Утром раздавались выстрелы из винтовок и пулеметов, казалась, что была подключена артиллерия. Шум был таким громким, что мы думали, что вылетят стекла. Лида зажимала уши руками, на ее глазах выступали слезы. Когда все немного затихло, я осторожно спустился вниз и спросил у такого же настороженного прохожего о новостях. Оказалось, юнкеры обстреливают Кремль, чтобы достать засевших там большевиков.

Я хотел подниматься обратно, как ко мне из переулка выскочил Богданчик.

— Дядя, дядя, подожди!

Он прекрасно знал, как меня зовут, но с нами всегда строил из себя еще более маленького ребенка, чем был.

— Дядя, у тебя есть чего красное? Поделись, мне нужно на руку повязать.

— Зачем тебе, Богдан? Давай я лучше булкой с тобой поделюсь. С маслом, м?

Он рассмеялся, показывая зубы с промежутками, и замотал головой.

— Мне теперь булок не надо, я теперь буду с рабочими. Они говорят — Богдан, а ну проведи нас по крышам, дадим пострелять! Я буду стрелять.

Он сложил из пальцев пистолет и направил на меня палец.

— Паф-паф!

— Богдан, не ходи, это опасно.

Он засмеялся, и я почувствовал себя глупо, его жизнь была небезопасна всегда.

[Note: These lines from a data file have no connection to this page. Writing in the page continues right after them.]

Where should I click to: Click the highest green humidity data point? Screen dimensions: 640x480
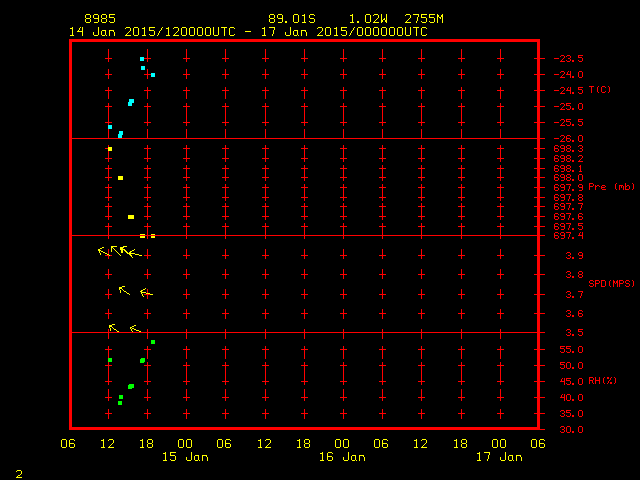click(x=153, y=342)
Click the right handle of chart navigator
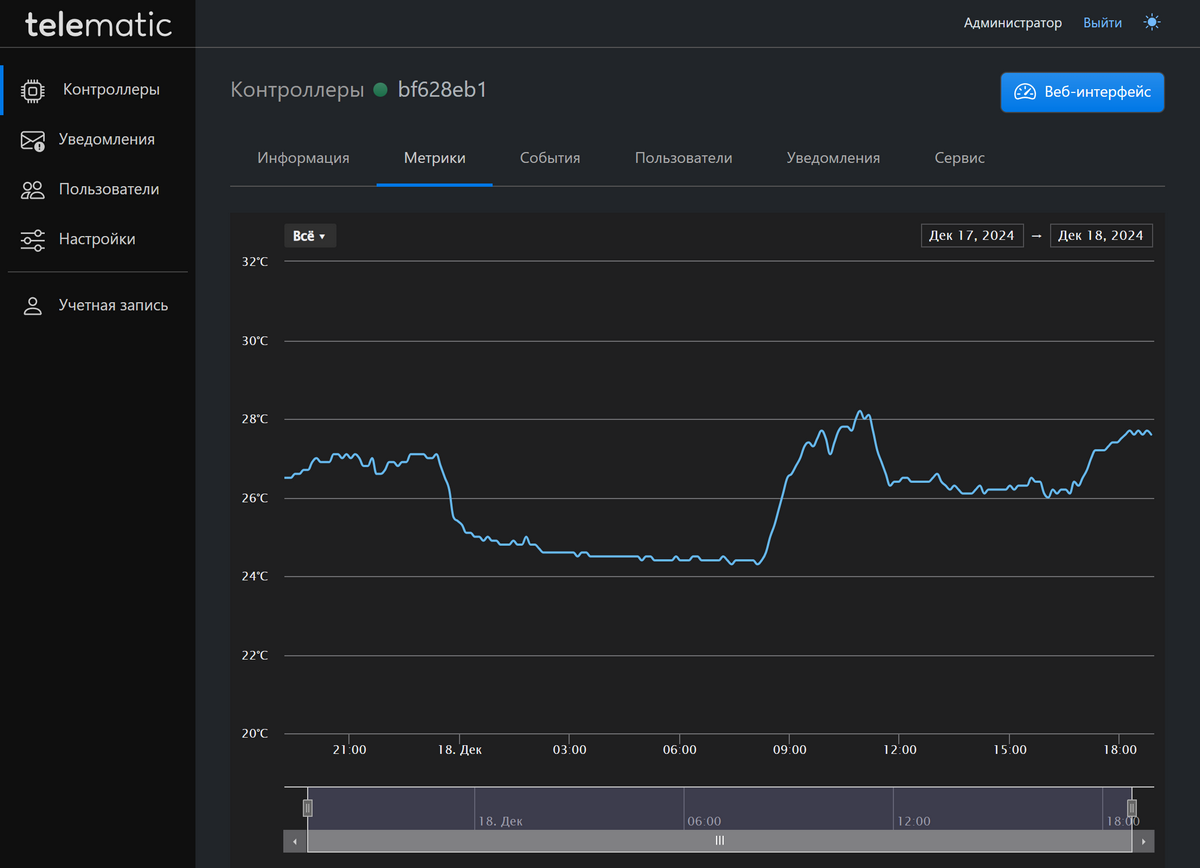1200x868 pixels. (x=1132, y=808)
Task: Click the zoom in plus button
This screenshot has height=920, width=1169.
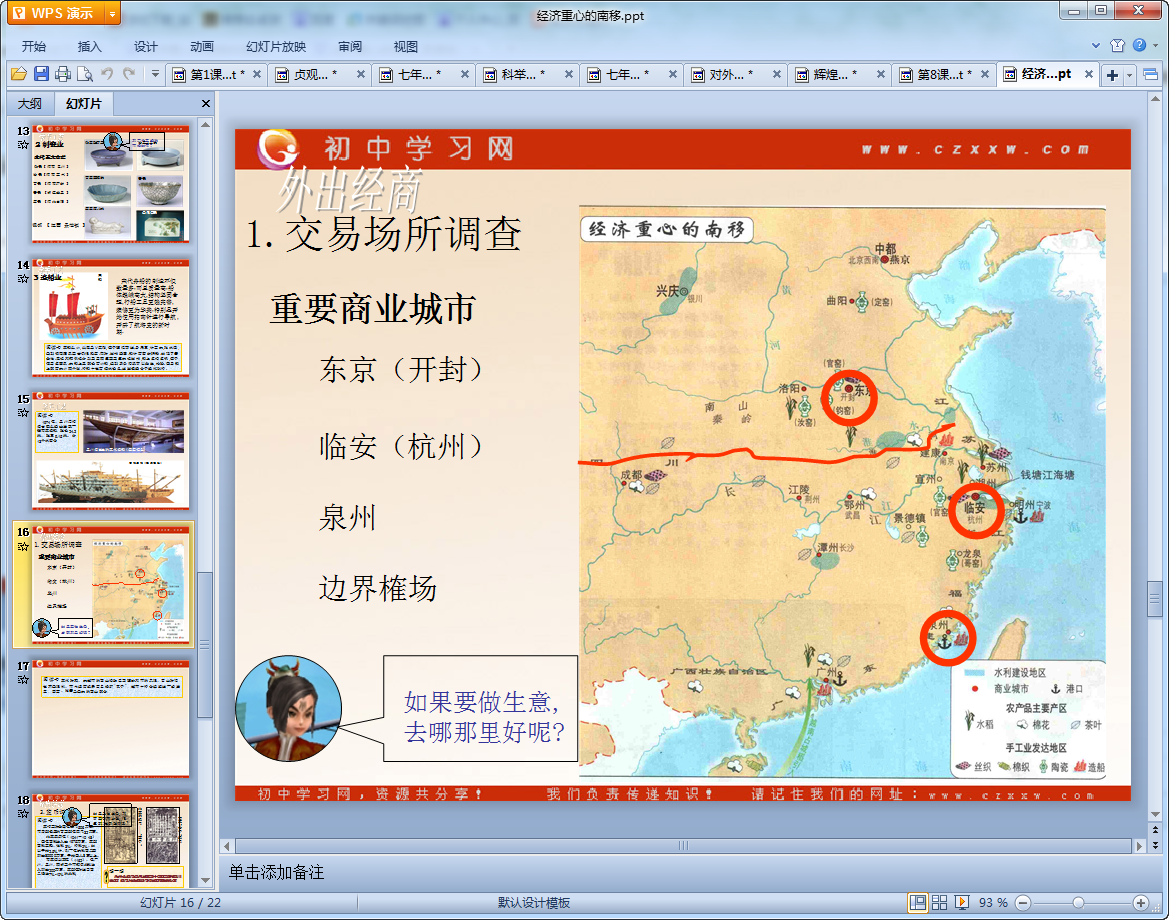Action: tap(1140, 902)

— Подожди, давай я тебе что-нибудь дам, — я попытался припомнить что-нибудь в доме, что могло бы его развлечь, но ничего более достойного, чем возможность пострелять, я не находил. Игрушек в доме уже не было, да они и неинтересны ему были бы. Я нащупал в кармане птичку, но в качестве игрушки она бы его не заинтересовала, разве что ее рубиновые глаза. Тогда деньги? — Богдан, давай я тебе подкину монет?

— А это всегда к месту, — он нагло вытянул руку вперед с подставленной грязной ладонью. Я высыпал туда все, что обнаружил в карманах.

— Может быть, рыбки? У нас есть засоленная. Или проходи вообще в дом, мы тебя теплой едой накормим, — он слушал меня с озорной улыбкой, я чувствовал, что у меня ничего не выходит. — А свисток? Я вспомнил, у меня должен был остаться свисток.

Знать бы только где он лежит, об этом могла знать разве что только мама. Но все-таки это по-прежнему было неинтереснее винтовки.

— В другой раз, — он сорвался с места и направил палец вверх, на этот раз выпуская воображаемую очередь в небо. — Пиф-паф, дядя, пиф-паф!